LE MALI ET D’AUTRES FOYERS DE TENSION EN AFRIQUE AU CŒUR DU 20EME SOMMET L’UNION AFRICAINE

ABUJA, Nigeria, 29 janvier 2013/African Press Organization (APO)/ — Le président sortant de l’Union africaine (UA), le chef de l’Etat béninois Boni Yayi, a déploré la réaction tardive des dirigeants africains, et même de la communauté internationale, à venir militairement en aide au Mali, menacé par des groupes islamistes.

Dans son dernier discours en qualité de président de l’UA à l’ouverture, le dimanche 27 janvier 2013 à Addis-Abeba, en Ethiopie, du 20ème sommet de l’organisation panafricaine, M. Boni Yayi a regretté que l’Afrique n’ait pas réagi à temps pour défendre l’un de ses Etats.

«Comment comprendre que face au péril qui menace jusqu’à ses propres fondements, l’Afrique, bien que disposant des moyens d’organiser sa propre défense, a continué d’attendre ?» s’est-il interrogé, saluant au passage l’intervention militaire française.

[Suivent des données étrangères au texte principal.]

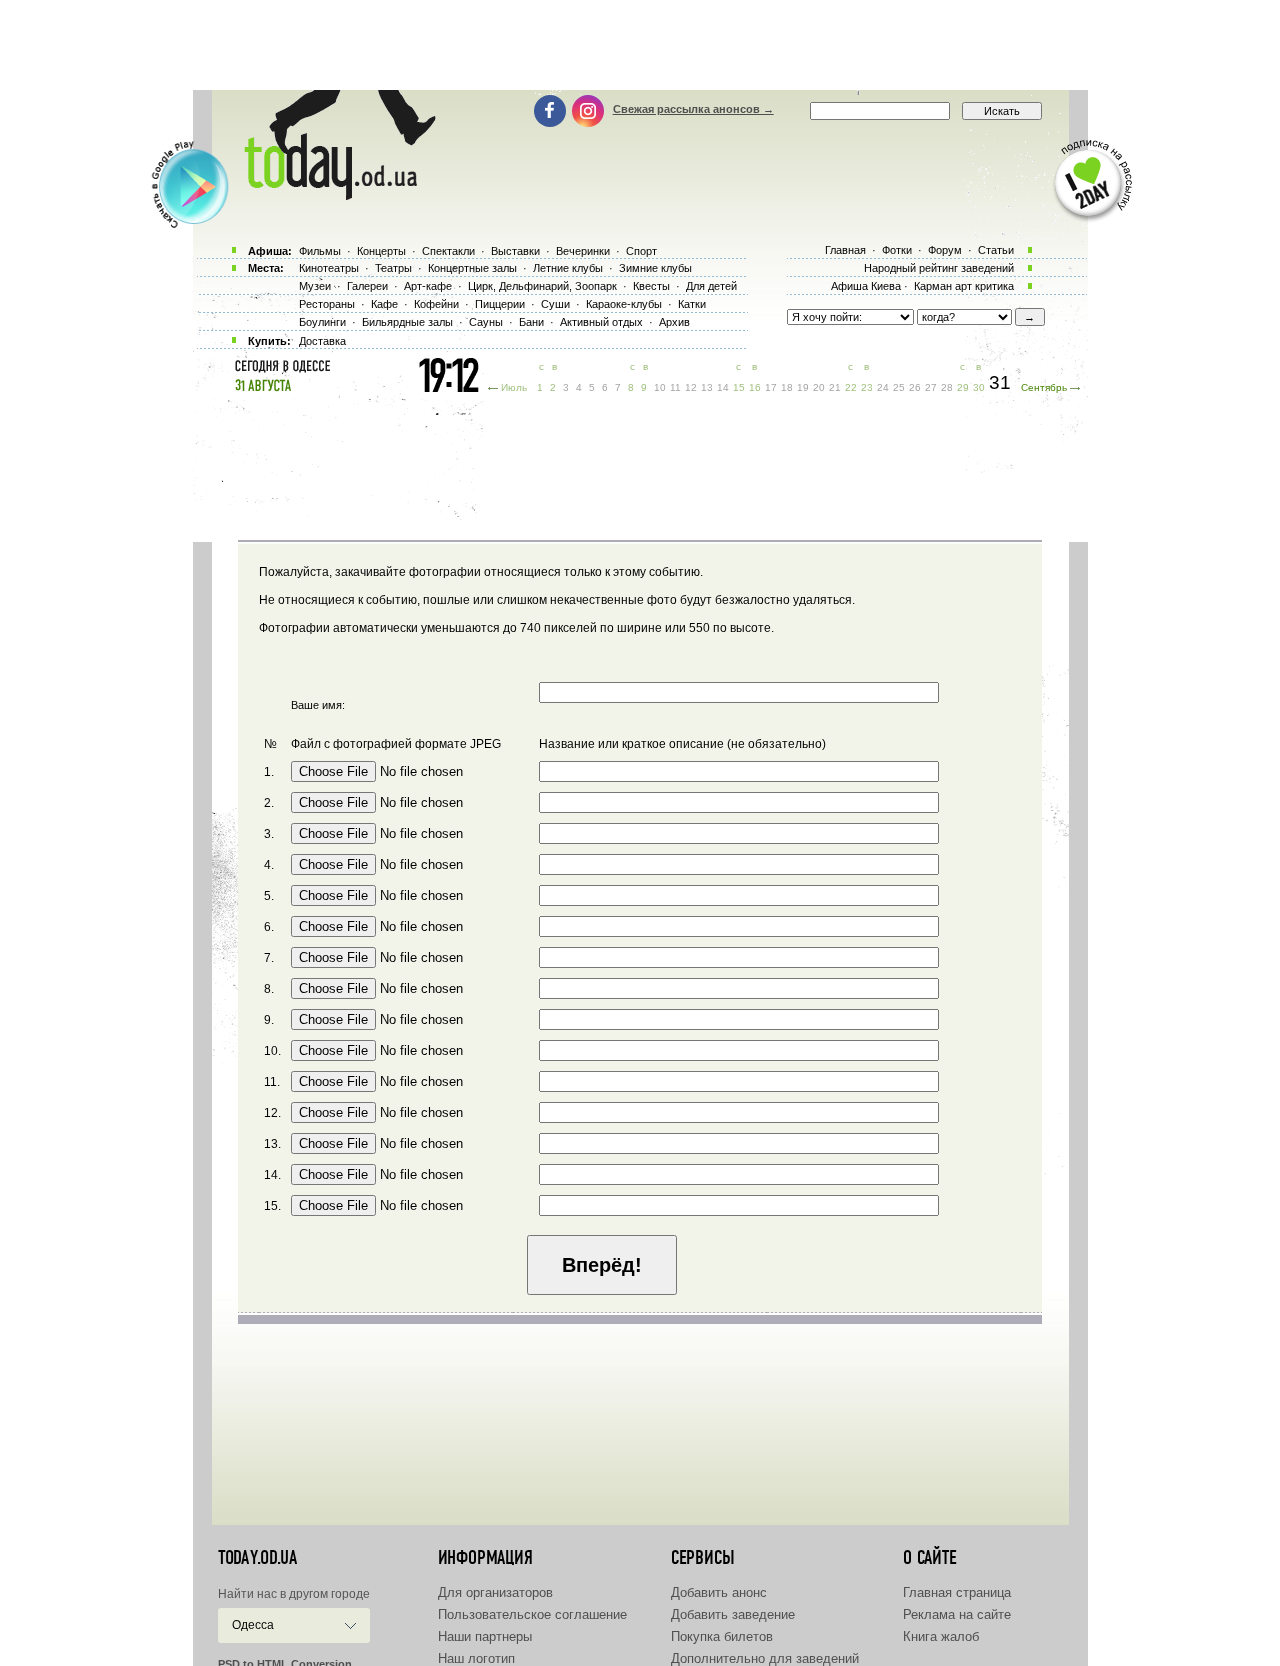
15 (739, 387)
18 (787, 387)
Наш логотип (476, 1658)
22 (851, 387)
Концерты (381, 251)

«Je salue la France qui a pris les devants pour faire ce que nous aurions dû faire face au terrorisme qui menace le Mali, notre sous-région, notre continent et le monde»,a déclaré le président sortant de l’organisation continentale.

Outre la crise malienne, ce sommet devra également se pencher sur d’autres foyers de tension en Afrique, notamment la situation politique et sécuritaire en Guinée-Bissau, le conflit latent entre le Soudan et le Soudan du Sud, la récente crise en Centrafrique et la rébellion armée du Mouvement M23 en RD Congo.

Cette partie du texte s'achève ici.